The WSJ has a 4,800-word tick-tock on the weekend of Lehman’s demise. The main takeaways, for me, are (a) that if John Thain really thought he deserved a $10 million bonus for his decision to sell to Bank of America that weekend, he must have been delusional; (b) that if Hank Paulson and Ben Bernanke really want us to believe that they tried their hardest to save Lehman but that their hands were tied, they’re equally delusional; and (c) that not enough blame has been laid upon a certain large body of water.
Thain first. Here is his first meeting with Ken Lewis, on the Saturday afternoon:
Later that afternoon, Merrill’s chief executive met Bank of America’s CEO, Mr. Lewis, in the bank’s corporate apartment in the Time Warner Center. In a one-on-one meeting overlooking Central Park, the two men agreed that it looked like Lehman would be forced into bankruptcy.
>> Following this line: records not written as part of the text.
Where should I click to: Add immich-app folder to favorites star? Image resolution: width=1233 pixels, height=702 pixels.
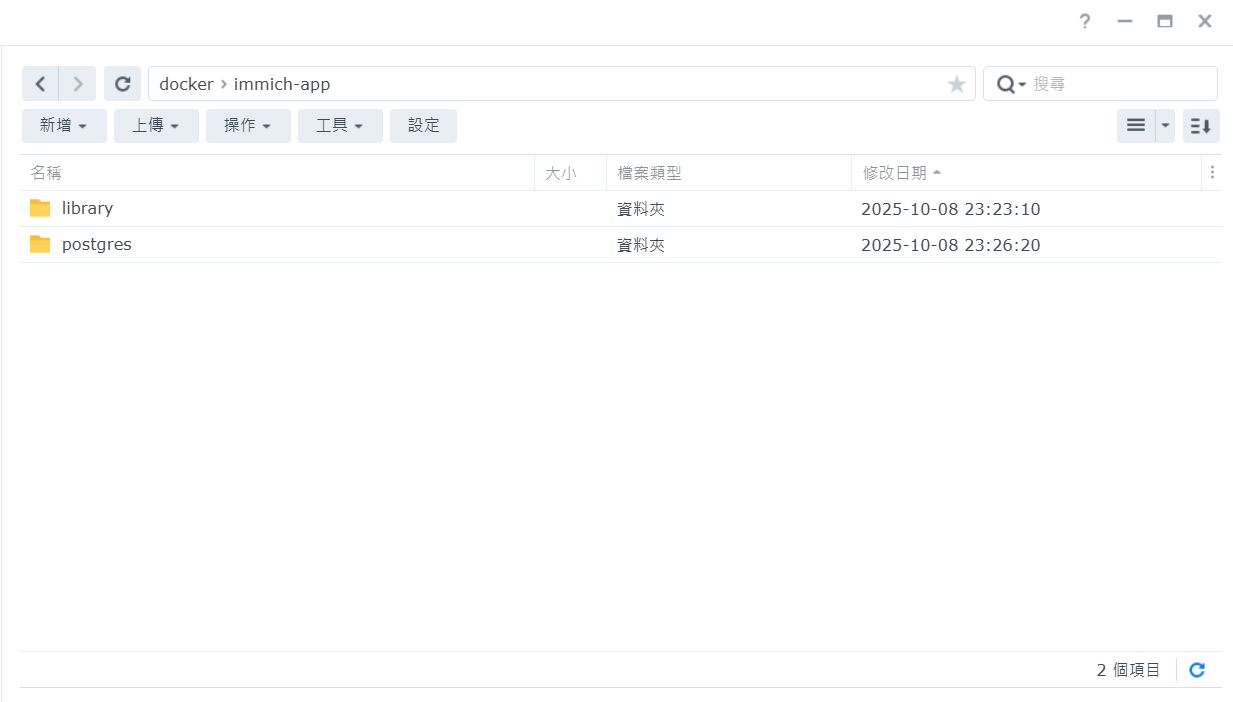tap(956, 85)
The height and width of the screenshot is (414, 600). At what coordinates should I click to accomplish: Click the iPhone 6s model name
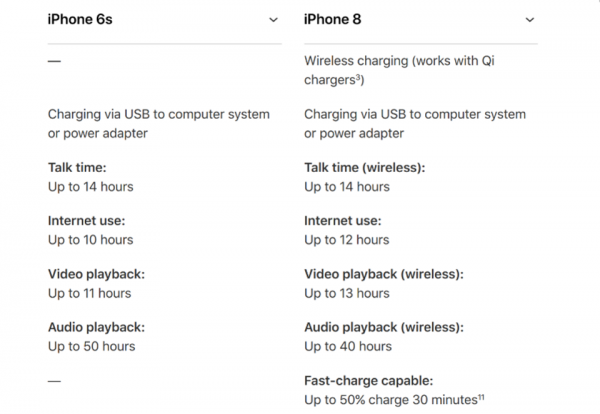point(79,20)
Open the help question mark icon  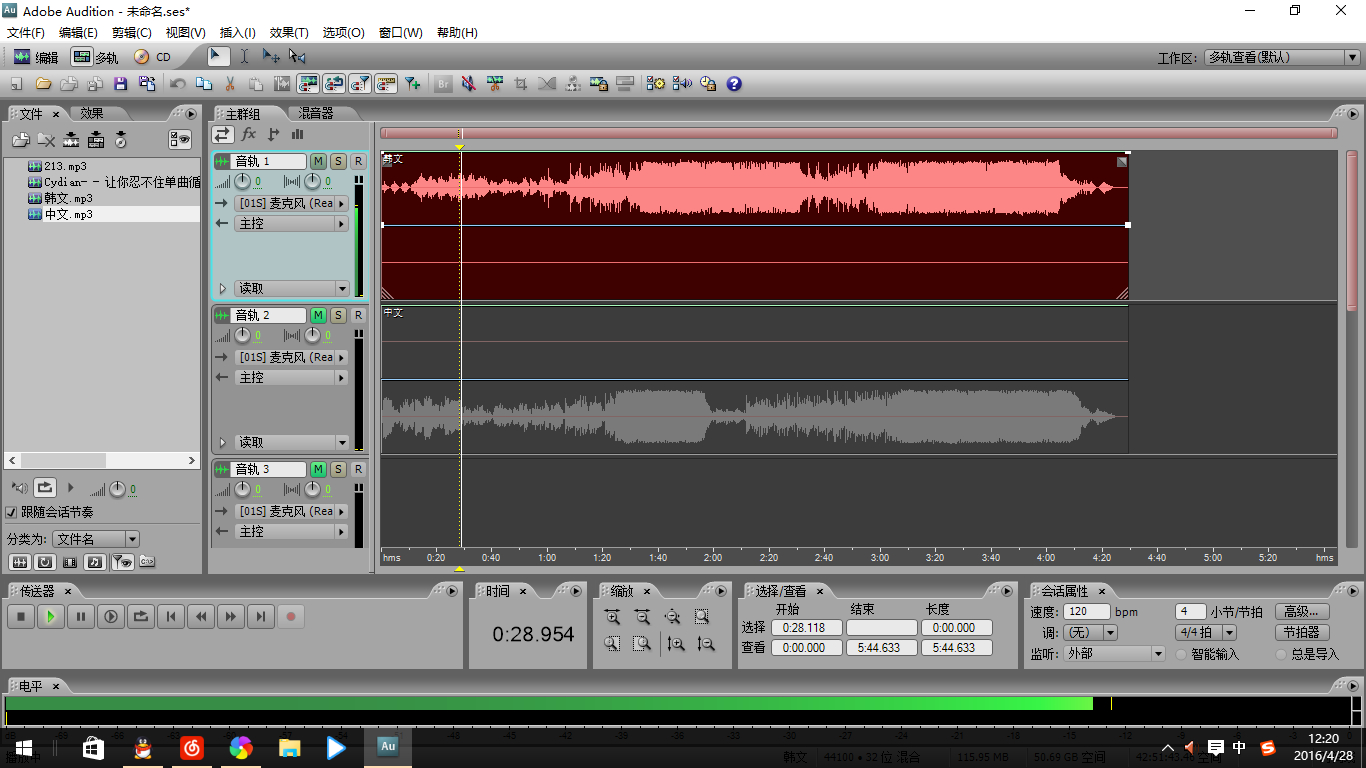734,84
Mr. Thain made his opening offer. "How about buying a 9.9% stake" in Merrill, he proposed.
Mr. Lewis said the bank doesn’t tend to buy minority stakes. He suggested Bank of America could buy the whole firm.
"I am not here to sell Merrill Lynch," Mr. Thain responded.
The deal was finally done on Sunday evening, but it was negotiated by Merrill president Gregory Fleming, not by John Thain:
Mr. Fleming and Bank of America’s lead negotiator, Mr. Curl, hammered out a price. Bank of America would buy Merrill for $29 a share.|
Mr. Fleming informed Mr. Thain. At 6 p.m., Merrill’s top managers and directors gathered in person and by phone.
"When I took this job this was not the outcome I intended," Mr. Thain told directors. After the board meeting broke up after 8 p.m., Mr. Thain called the chief of Bank of America. "The decision was unanimous," Mr. Thain told Mr. Lewis. "You have a deal."
The general impression of John Thain is that his main claim to fame was the absence of the stubborn streak which ultimately brought down not only Dick Fuld but his entire bank behind him. Fuld was always behind the game; Thain too, but not nearly as far, and he had an ability to accept the inevitable which Fuld — to this day — lacks.
As for the Lehman revisionism, the story doesn’t seem to support the new stories from Paulson and Bernanke wherein they try their darndest to do what they can but find their hands tied by the Fed’s inability to bail out the bank. Instead, the no-bailout decision had already been made at the beginning of the marathon weekend, at a key meeting at the New York Fed on Friday afternoon. From that point on, Paulson is curiously absent from the story:
Mr. Thain gathered along with Morgan’s Mr. Mack and Goldman’s Mr. Blankfein at the New York Federal Reserve in downtown Manhattan… The three men were greeted by the masters of the world’s biggest economy — Federal Reserve Chairman Ben Bernanke, Treasury Secretary Henry Paulson, New York Fed Chief Timothy Geithner and Securities and Exchange Commission chief Christopher Cox…
The federal officials told the Wall Street chiefs to return in the morning. If the mess at Lehman could be fixed, it would be the job of the Wall Street bosses. There would be no public bailout.
There is nothing in this story about the Fed looking carefully at Lehman’s books prior to this announcement, and making a determination that the quality of Lehman’s assets was so low that there was no way the Fed could legally lend bailout funds to the bank. Instead, this conforms much more with the initial story, that Paulson was drawing a line in the sand and saying "no more bailouts".
By the end of the weekend, a Barclays deal was still a real possibility. But:
One hurdle remained: To ink a Lehman deal, Barclays needed a shareholder vote. There was no way to get one on a Sunday. Barclays would need the U.S. or British government to back Lehman’s trading balances until a vote could be held.
Government approval never came, though there are diverging views on why. Some blame the U.S. government for refusing to commit resources. Others say the British government refused to entertain a deal they worried would expose England to unnecessary risk.
This is helpful, but not very: it’s hobbled enormously by the problems of anonymous sourcing, and I look forward to the point at which US and British government officials start going on the record about exactly what happened. But it seems to me that the Brits were understandably reluctant to step in where the Feds refused to tread, and that the Feds offered zero support to their counterparts across the pond.
We’re left with the question of how Barclays feels, now, about the failure of the deal to go through. On the one hand, it essentially ended up with all of the Lehman assets it wanted, unencumbered by any debt at all. On the other hand, Barclays itself was hardly immune from the financial devastation wrought globally by Lehman’s collapse.
With hindsight, I still think that a cobbled-together deal between Barclays, Lehman, Treasury, the Fed, the FSA, the Bank of England, and the British Treasury would have been a much better option to what eventually transpired. But the key negotiants were too far apart, and these kind of deals really have to be hammered out in person. Maybe we should all blame the Atlantic Ocean for Lehman’s failure. At least it never got a bonus.